**Task details**
Add 122 to every coordinate in the answers in the listing section starting at the line containing "Point to the Kitchen label" and ending at the line containing "pixels. [521, 892]". Rewrite all lines of that section, with the request lines unchanged.

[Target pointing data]
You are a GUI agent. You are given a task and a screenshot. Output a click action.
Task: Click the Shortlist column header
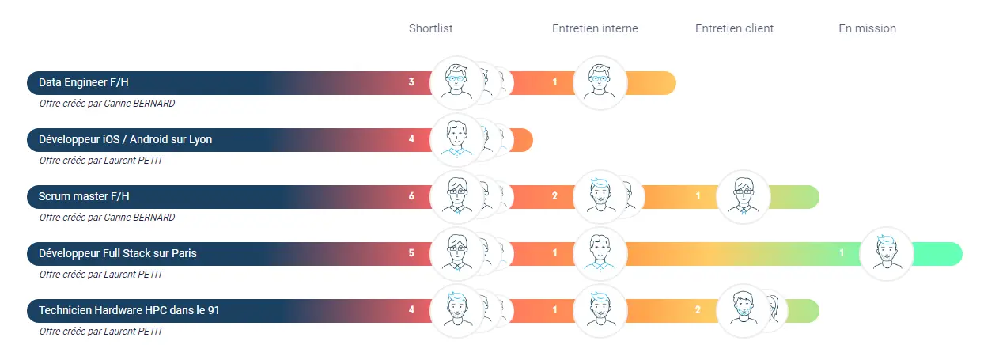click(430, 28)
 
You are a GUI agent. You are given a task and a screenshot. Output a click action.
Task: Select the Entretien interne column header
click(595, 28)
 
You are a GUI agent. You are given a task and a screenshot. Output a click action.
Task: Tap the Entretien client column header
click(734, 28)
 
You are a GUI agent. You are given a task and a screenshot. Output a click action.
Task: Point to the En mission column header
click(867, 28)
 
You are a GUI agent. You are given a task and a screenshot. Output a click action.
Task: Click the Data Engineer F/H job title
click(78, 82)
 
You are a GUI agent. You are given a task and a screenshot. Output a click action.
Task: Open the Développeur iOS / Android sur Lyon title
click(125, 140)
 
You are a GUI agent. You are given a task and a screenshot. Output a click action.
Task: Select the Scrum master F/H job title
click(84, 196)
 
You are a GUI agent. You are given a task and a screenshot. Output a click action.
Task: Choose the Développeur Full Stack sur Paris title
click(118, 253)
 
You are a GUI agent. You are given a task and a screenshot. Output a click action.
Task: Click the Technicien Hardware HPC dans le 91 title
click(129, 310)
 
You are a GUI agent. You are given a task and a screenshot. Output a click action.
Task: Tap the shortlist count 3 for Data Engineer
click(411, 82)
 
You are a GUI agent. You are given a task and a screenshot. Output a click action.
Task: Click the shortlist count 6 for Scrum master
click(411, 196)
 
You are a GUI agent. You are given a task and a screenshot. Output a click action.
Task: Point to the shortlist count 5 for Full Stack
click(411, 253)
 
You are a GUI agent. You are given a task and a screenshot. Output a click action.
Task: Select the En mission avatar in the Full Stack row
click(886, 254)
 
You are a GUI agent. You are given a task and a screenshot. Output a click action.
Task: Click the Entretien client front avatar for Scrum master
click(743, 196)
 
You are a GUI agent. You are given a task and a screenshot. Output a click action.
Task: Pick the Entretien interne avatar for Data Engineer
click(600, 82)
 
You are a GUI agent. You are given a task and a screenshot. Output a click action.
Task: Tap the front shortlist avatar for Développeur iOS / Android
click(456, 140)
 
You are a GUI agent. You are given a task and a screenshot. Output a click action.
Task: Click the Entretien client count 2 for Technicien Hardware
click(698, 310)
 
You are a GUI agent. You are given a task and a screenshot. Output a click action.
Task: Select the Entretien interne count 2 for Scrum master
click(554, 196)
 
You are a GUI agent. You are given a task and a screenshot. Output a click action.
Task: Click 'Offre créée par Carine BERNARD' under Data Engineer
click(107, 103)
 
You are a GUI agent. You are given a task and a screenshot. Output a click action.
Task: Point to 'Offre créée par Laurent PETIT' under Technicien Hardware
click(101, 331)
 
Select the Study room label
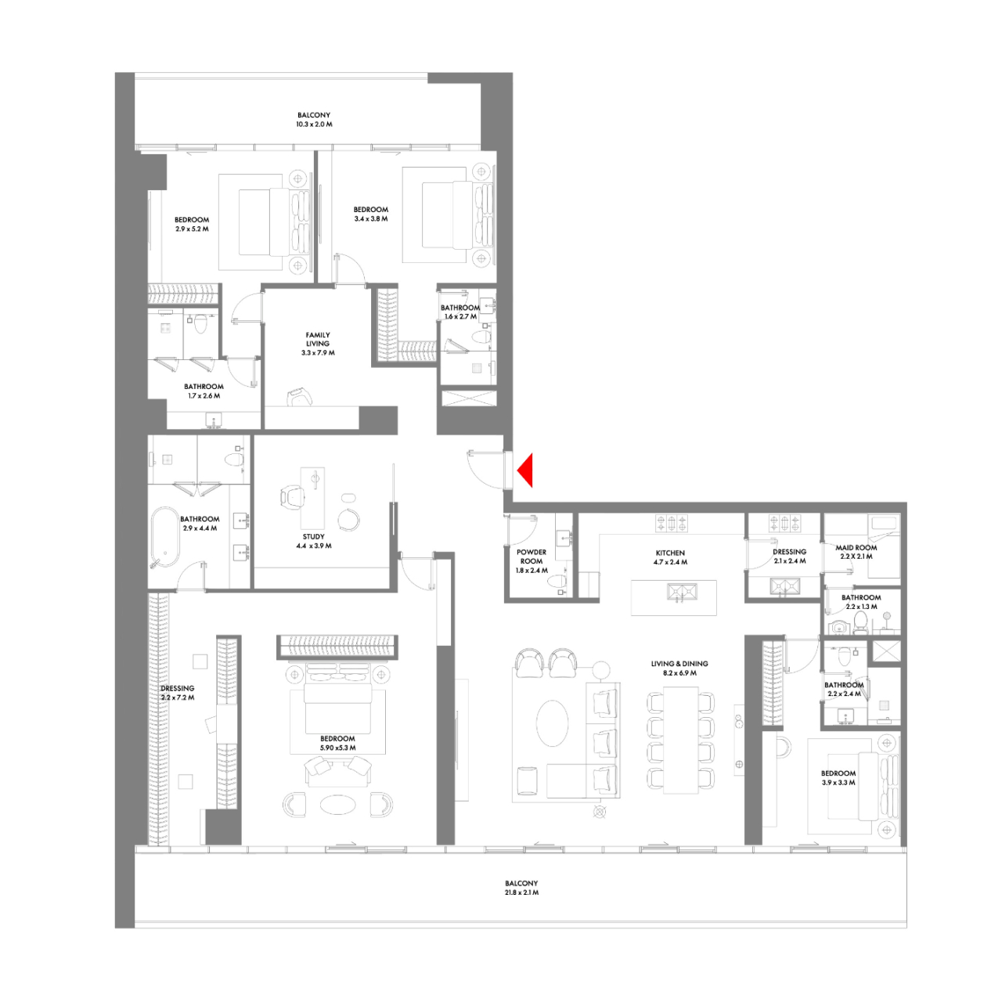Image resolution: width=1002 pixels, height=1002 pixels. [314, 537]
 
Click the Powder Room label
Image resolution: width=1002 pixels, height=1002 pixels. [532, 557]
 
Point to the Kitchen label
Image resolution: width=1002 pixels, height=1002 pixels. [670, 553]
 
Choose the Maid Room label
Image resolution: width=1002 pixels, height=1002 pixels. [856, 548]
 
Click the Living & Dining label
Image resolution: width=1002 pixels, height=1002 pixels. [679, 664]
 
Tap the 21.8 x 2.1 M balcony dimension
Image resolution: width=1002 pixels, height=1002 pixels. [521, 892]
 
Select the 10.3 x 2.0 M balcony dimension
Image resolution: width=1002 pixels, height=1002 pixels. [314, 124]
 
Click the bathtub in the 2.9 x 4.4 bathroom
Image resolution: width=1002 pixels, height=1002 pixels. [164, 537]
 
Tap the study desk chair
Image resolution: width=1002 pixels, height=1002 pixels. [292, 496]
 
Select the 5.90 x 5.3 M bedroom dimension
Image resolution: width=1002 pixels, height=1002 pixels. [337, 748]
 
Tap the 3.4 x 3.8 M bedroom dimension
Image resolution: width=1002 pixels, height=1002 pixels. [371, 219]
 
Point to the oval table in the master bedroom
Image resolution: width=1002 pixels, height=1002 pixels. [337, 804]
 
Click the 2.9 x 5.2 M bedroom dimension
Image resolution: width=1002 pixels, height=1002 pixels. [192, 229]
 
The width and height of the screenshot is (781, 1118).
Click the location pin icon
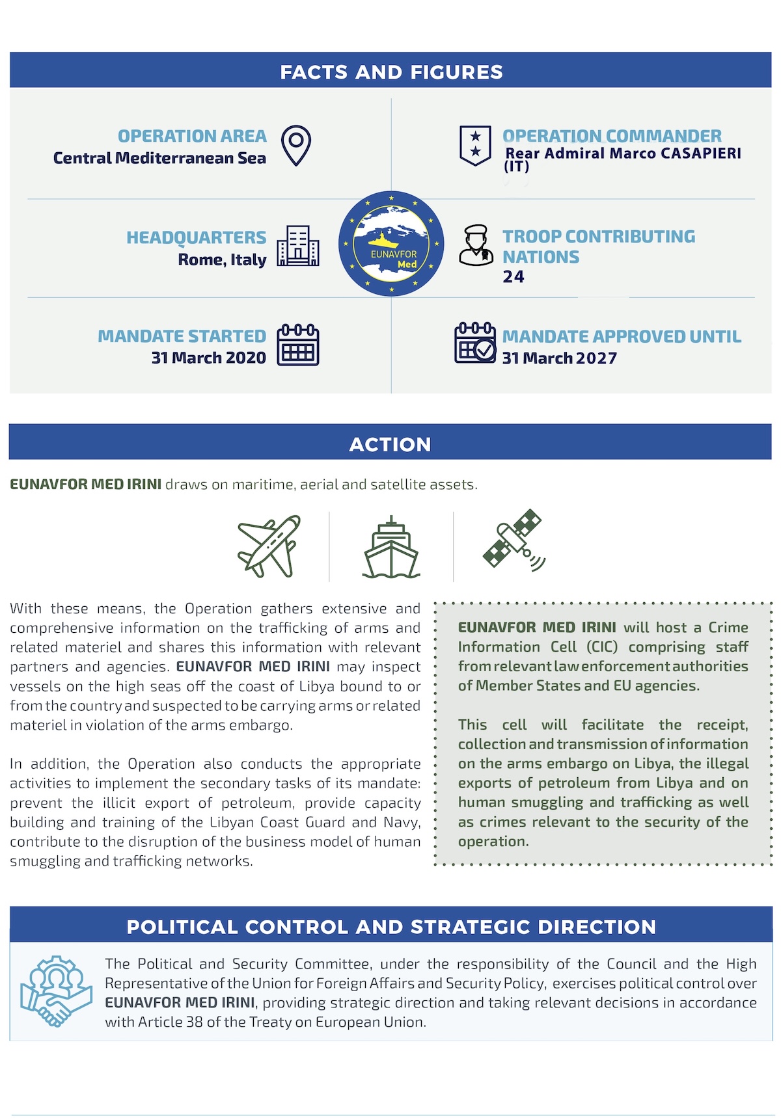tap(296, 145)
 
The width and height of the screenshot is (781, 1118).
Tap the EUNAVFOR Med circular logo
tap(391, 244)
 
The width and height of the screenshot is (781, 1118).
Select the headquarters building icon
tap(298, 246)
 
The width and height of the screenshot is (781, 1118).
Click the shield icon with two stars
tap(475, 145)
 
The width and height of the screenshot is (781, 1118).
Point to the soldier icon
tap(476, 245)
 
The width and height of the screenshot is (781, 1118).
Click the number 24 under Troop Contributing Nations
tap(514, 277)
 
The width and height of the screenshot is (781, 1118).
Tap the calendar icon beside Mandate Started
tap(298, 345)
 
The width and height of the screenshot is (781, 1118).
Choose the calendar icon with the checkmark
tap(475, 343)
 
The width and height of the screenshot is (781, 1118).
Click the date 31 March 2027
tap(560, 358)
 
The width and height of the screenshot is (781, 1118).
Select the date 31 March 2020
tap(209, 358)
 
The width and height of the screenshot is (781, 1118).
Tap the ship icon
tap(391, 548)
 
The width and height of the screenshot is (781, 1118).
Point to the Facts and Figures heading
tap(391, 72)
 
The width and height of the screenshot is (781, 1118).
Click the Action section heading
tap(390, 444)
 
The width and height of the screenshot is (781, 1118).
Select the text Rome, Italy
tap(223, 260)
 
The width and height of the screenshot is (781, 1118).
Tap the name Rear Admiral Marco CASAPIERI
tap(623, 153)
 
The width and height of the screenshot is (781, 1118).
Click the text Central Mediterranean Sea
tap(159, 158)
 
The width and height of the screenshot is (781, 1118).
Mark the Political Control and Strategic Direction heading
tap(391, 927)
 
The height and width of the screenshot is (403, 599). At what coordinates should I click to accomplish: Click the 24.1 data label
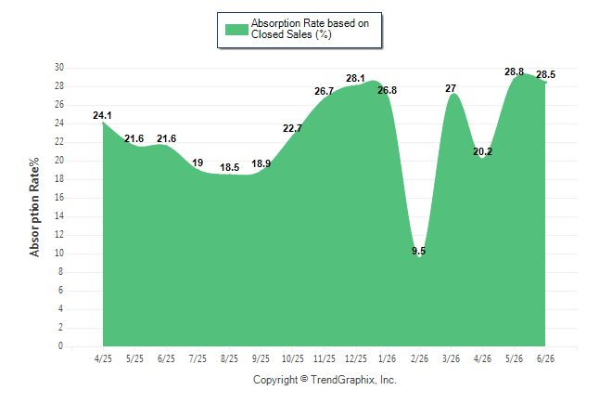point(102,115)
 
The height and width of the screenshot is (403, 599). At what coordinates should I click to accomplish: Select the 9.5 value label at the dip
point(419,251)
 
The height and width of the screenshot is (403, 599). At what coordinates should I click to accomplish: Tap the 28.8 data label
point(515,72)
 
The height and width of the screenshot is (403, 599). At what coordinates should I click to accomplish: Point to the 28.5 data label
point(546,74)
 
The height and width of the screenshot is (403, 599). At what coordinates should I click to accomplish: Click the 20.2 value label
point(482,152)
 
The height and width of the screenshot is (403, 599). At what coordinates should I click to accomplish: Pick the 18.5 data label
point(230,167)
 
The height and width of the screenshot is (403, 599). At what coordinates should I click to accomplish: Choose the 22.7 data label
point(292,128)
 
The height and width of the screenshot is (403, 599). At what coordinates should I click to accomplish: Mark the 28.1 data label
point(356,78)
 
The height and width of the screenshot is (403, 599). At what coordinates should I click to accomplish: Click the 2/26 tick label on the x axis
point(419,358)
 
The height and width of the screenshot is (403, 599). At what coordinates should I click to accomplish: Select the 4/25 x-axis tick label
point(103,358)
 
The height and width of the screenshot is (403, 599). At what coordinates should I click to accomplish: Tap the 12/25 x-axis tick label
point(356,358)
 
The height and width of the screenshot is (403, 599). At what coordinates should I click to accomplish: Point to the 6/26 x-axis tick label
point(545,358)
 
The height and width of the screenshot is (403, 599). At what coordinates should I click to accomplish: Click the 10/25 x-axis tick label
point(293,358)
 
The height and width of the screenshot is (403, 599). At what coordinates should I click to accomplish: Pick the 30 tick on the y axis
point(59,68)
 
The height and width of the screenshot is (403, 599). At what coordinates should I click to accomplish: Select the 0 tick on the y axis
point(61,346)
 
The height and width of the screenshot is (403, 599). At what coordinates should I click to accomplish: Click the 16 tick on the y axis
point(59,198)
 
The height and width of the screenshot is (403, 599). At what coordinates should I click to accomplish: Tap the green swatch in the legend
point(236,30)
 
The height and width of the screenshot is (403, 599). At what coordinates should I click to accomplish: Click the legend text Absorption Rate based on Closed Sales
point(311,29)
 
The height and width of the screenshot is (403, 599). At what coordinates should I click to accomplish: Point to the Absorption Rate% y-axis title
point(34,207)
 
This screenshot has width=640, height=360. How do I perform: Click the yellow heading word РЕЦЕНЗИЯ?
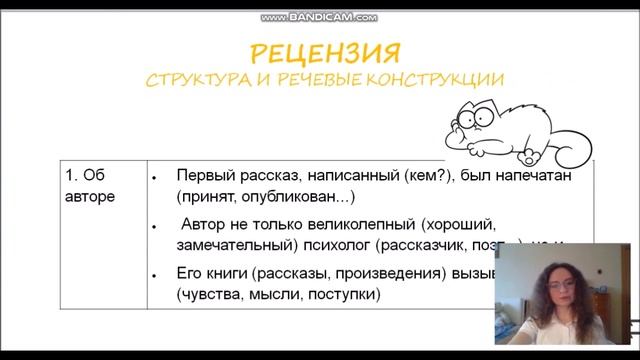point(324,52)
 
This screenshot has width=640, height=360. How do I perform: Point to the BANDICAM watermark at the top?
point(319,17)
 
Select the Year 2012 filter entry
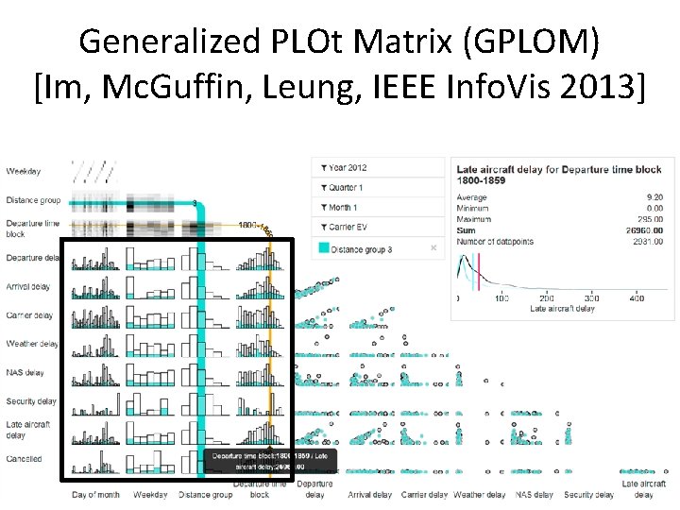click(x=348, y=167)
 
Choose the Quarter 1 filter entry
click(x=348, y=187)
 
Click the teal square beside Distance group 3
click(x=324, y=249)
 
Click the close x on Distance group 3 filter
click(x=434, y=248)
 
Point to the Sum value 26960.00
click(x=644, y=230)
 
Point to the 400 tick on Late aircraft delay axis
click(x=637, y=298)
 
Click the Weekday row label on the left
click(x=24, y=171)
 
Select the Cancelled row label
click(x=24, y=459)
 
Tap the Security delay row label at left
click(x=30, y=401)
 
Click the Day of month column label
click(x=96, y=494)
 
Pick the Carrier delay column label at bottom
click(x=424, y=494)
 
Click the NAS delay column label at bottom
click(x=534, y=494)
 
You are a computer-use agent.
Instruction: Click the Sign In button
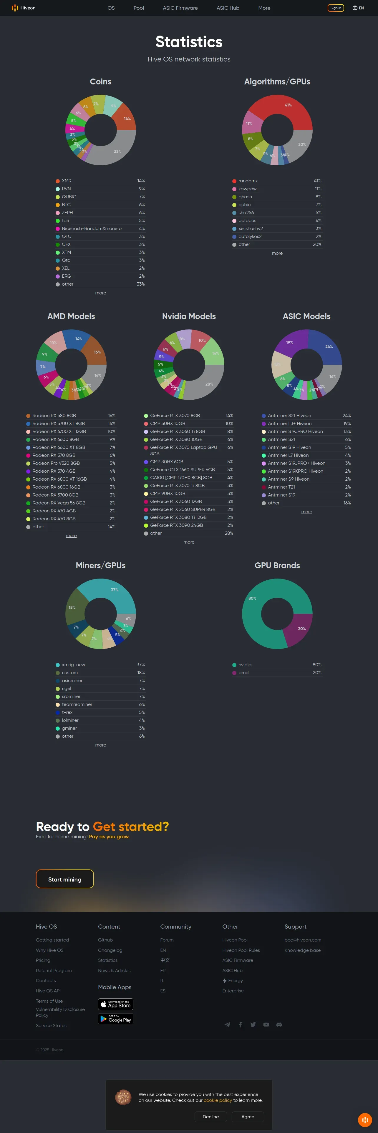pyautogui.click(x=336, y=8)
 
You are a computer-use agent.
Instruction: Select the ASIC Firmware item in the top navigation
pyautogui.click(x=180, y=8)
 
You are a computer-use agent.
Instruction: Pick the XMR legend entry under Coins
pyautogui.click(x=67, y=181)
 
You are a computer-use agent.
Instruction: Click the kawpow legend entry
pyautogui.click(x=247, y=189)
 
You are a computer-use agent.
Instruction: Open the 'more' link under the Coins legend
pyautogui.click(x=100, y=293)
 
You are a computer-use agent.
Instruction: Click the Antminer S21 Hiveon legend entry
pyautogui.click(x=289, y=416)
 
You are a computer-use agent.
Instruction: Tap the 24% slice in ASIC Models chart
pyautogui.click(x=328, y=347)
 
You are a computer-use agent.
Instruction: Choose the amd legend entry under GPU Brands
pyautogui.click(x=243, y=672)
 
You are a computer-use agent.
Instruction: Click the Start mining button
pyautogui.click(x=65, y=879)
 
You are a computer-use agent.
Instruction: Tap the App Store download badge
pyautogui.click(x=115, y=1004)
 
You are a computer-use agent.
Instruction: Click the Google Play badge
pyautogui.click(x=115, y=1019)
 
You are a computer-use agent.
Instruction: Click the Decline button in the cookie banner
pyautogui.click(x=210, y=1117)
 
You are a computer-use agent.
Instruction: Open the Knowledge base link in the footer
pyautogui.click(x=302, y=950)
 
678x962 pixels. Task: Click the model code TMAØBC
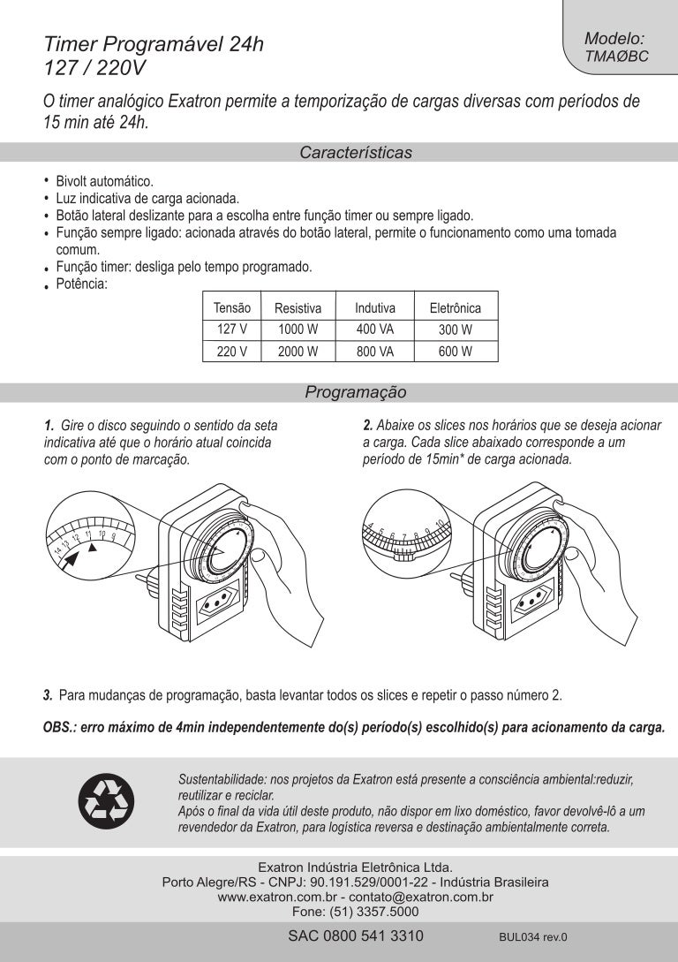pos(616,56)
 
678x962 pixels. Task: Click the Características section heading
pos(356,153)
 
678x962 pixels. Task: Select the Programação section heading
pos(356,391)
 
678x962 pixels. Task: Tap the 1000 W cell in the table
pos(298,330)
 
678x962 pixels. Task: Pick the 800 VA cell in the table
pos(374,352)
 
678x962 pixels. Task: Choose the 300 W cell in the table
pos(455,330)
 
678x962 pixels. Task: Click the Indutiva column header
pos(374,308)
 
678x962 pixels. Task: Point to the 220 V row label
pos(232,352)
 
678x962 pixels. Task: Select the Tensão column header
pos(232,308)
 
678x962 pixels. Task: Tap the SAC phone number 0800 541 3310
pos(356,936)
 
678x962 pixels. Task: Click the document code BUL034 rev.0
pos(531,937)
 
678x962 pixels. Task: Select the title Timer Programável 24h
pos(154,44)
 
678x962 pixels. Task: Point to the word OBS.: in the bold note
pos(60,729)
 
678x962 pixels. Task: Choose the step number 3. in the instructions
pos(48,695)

**The result**
Point to the Kitchen label
Image resolution: width=1002 pixels, height=1002 pixels. [792, 675]
 
Choose the Maid Room label
Image resolution: width=1002 pixels, height=1002 pixels. [978, 670]
 
Click the Living & Dining label
Image resolution: width=1002 pixels, height=1002 pixels. [801, 786]
 
Tap the 21.8 x 2.1 M balcony dimension
Image resolution: width=1002 pixels, height=1002 pixels. [643, 1014]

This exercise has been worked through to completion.